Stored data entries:
····················

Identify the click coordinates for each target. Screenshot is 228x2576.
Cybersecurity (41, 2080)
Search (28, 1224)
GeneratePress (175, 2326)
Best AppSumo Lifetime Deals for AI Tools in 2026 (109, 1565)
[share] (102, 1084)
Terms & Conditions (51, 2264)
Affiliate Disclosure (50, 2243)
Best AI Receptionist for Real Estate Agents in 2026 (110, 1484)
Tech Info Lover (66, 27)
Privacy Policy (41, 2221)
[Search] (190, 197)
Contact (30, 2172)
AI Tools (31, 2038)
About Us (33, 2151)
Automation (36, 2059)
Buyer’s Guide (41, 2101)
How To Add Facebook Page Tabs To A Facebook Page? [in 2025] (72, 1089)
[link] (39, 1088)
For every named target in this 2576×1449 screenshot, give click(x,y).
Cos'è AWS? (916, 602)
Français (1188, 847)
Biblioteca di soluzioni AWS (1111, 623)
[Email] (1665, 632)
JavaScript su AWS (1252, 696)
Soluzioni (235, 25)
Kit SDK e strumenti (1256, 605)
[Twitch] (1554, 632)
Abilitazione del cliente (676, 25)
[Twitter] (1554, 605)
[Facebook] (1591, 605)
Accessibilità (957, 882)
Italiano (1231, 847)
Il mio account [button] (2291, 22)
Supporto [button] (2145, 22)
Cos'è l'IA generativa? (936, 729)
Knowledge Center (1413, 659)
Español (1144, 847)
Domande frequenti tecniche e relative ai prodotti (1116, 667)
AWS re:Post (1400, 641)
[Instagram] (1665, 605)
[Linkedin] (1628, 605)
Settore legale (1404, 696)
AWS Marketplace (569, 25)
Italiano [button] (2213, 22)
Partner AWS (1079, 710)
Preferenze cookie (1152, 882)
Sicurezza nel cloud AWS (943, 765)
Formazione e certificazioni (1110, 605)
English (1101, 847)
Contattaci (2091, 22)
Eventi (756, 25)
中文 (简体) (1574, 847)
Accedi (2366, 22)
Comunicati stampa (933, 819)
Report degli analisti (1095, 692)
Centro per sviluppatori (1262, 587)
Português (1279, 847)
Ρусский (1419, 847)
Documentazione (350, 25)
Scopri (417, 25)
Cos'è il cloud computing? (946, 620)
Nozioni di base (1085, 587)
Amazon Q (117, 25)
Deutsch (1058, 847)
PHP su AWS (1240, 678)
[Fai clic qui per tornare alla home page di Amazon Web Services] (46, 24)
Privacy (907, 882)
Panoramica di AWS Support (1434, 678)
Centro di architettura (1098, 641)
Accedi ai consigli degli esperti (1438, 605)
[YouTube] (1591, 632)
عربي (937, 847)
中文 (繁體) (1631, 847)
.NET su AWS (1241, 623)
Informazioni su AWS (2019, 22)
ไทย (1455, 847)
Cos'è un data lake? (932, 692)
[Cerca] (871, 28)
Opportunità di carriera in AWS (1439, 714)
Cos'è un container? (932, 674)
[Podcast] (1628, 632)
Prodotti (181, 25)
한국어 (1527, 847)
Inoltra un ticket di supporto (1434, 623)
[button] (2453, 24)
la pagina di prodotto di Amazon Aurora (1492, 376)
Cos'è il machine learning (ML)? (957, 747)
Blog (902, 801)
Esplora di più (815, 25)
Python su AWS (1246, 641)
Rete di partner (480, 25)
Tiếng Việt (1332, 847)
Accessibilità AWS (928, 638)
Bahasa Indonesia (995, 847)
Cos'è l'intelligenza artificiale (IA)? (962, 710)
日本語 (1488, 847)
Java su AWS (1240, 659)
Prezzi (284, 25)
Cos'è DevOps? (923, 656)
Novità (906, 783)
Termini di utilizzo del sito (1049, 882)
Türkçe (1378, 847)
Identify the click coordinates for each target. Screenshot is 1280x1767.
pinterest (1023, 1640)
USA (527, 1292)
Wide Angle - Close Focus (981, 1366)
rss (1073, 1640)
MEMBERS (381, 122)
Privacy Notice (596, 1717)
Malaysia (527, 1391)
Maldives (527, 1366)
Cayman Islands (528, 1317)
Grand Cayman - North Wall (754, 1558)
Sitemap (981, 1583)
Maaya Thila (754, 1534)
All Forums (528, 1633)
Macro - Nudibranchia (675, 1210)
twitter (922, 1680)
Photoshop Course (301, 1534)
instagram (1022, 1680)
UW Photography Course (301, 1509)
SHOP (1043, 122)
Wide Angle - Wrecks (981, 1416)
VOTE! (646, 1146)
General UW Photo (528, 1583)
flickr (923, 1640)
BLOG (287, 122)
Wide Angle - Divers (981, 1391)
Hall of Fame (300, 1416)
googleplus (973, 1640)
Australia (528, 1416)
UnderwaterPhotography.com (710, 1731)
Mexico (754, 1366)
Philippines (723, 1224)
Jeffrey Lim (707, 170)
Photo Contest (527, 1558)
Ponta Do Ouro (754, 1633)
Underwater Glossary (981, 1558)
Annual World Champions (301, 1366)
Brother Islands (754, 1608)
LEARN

····················

### Exercise objective
Your response should consist of the records, printed exactly.

### Answer for the task
Identify the click coordinates for each target. Screenshot is 228x2576.
Cybersecurity (41, 2080)
Search (28, 1224)
GeneratePress (175, 2326)
Best AppSumo Lifetime Deals for AI Tools in 2026 (109, 1565)
[share] (102, 1084)
Terms & Conditions (51, 2264)
Affiliate Disclosure (50, 2243)
Best AI Receptionist for Real Estate Agents in 2026 (110, 1484)
Tech Info Lover (66, 27)
Privacy Policy (41, 2221)
[Search] (190, 197)
Contact (30, 2172)
AI Tools (31, 2038)
About Us (33, 2151)
Automation (36, 2059)
Buyer’s Guide (41, 2101)
How To Add Facebook Page Tabs To A Facebook Page? [in 2025] (72, 1089)
[link] (39, 1088)
For every named target in this 2576×1449 screenshot, give click(x,y).
Cos'è AWS? (916, 602)
Français (1188, 847)
Biblioteca di soluzioni AWS (1111, 623)
[Email] (1665, 632)
JavaScript su AWS (1252, 696)
Soluzioni (235, 25)
Kit SDK e strumenti (1256, 605)
[Twitch] (1554, 632)
Abilitazione del cliente (676, 25)
[Twitter] (1554, 605)
[Facebook] (1591, 605)
Accessibilità (957, 882)
Italiano (1231, 847)
Il mio account [button] (2291, 22)
Supporto [button] (2145, 22)
Cos'è l'IA generativa? (936, 729)
Knowledge Center (1413, 659)
Español (1144, 847)
Domande frequenti tecniche e relative ai prodotti (1116, 667)
AWS re:Post (1400, 641)
[Instagram] (1665, 605)
[Linkedin] (1628, 605)
Settore legale (1404, 696)
AWS Marketplace (569, 25)
Italiano [button] (2213, 22)
Partner AWS (1079, 710)
Preferenze cookie (1152, 882)
Sicurezza nel cloud AWS (943, 765)
Formazione e certificazioni (1110, 605)
English (1101, 847)
Contattaci (2091, 22)
Eventi (756, 25)
中文 (简体) (1574, 847)
Accedi (2366, 22)
Comunicati stampa (933, 819)
Report degli analisti (1095, 692)
Centro per sviluppatori (1262, 587)
Português (1279, 847)
Ρусский (1419, 847)
Documentazione (350, 25)
Scopri (417, 25)
Cos'è il cloud computing? (946, 620)
Nozioni di base (1085, 587)
Amazon Q (117, 25)
Deutsch (1058, 847)
PHP su AWS (1240, 678)
[Fai clic qui per tornare alla home page di Amazon Web Services] (46, 24)
Privacy (907, 882)
Panoramica di AWS Support (1434, 678)
Centro di architettura (1098, 641)
Accedi ai consigli degli esperti (1438, 605)
[YouTube] (1591, 632)
عربي (937, 847)
中文 (繁體) (1631, 847)
.NET su AWS (1241, 623)
Informazioni su AWS (2019, 22)
ไทย (1455, 847)
Cos'è un data lake? (932, 692)
[Cerca] (871, 28)
Opportunità di carriera in AWS (1439, 714)
Cos'è un container? (932, 674)
[Podcast] (1628, 632)
Prodotti (181, 25)
한국어 (1527, 847)
Inoltra un ticket di supporto (1434, 623)
[button] (2453, 24)
la pagina di prodotto di Amazon Aurora (1492, 376)
Cos'è il machine learning (ML)? (957, 747)
Blog (902, 801)
Esplora di più (815, 25)
Python su AWS (1246, 641)
Rete di partner (480, 25)
Tiếng Việt (1332, 847)
Accessibilità AWS (928, 638)
Bahasa Indonesia (995, 847)
Cos'è l'intelligenza artificiale (IA)? (962, 710)
日本語 (1488, 847)
Java su AWS (1240, 659)
Prezzi (284, 25)
Cos'è DevOps? (923, 656)
Novità (906, 783)
Termini di utilizzo del sito (1049, 882)
Türkçe (1378, 847)
Identify the click coordinates for each target. Screenshot is 1280x1767.
pinterest (1023, 1640)
USA (527, 1292)
Wide Angle - Close Focus (981, 1366)
rss (1073, 1640)
MEMBERS (381, 122)
Privacy Notice (596, 1717)
Malaysia (527, 1391)
Maldives (527, 1366)
Cayman Islands (528, 1317)
Grand Cayman - North Wall (754, 1558)
Sitemap (981, 1583)
Maaya Thila (754, 1534)
All Forums (528, 1633)
Macro - Nudibranchia (675, 1210)
twitter (922, 1680)
Photoshop Course (301, 1534)
instagram (1022, 1680)
UW Photography Course (301, 1509)
SHOP (1043, 122)
Wide Angle - Wrecks (981, 1416)
VOTE! (646, 1146)
General UW Photo (528, 1583)
flickr (923, 1640)
BLOG (287, 122)
Wide Angle - Divers (981, 1391)
Hall of Fame (300, 1416)
googleplus (973, 1640)
Australia (528, 1416)
UnderwaterPhotography.com (710, 1731)
Mexico (754, 1366)
Philippines (723, 1224)
Jeffrey Lim (707, 170)
Photo Contest (527, 1558)
Ponta Do Ouro (754, 1633)
Underwater Glossary (981, 1558)
Annual World Champions (301, 1366)
Brother Islands (754, 1608)
LEARN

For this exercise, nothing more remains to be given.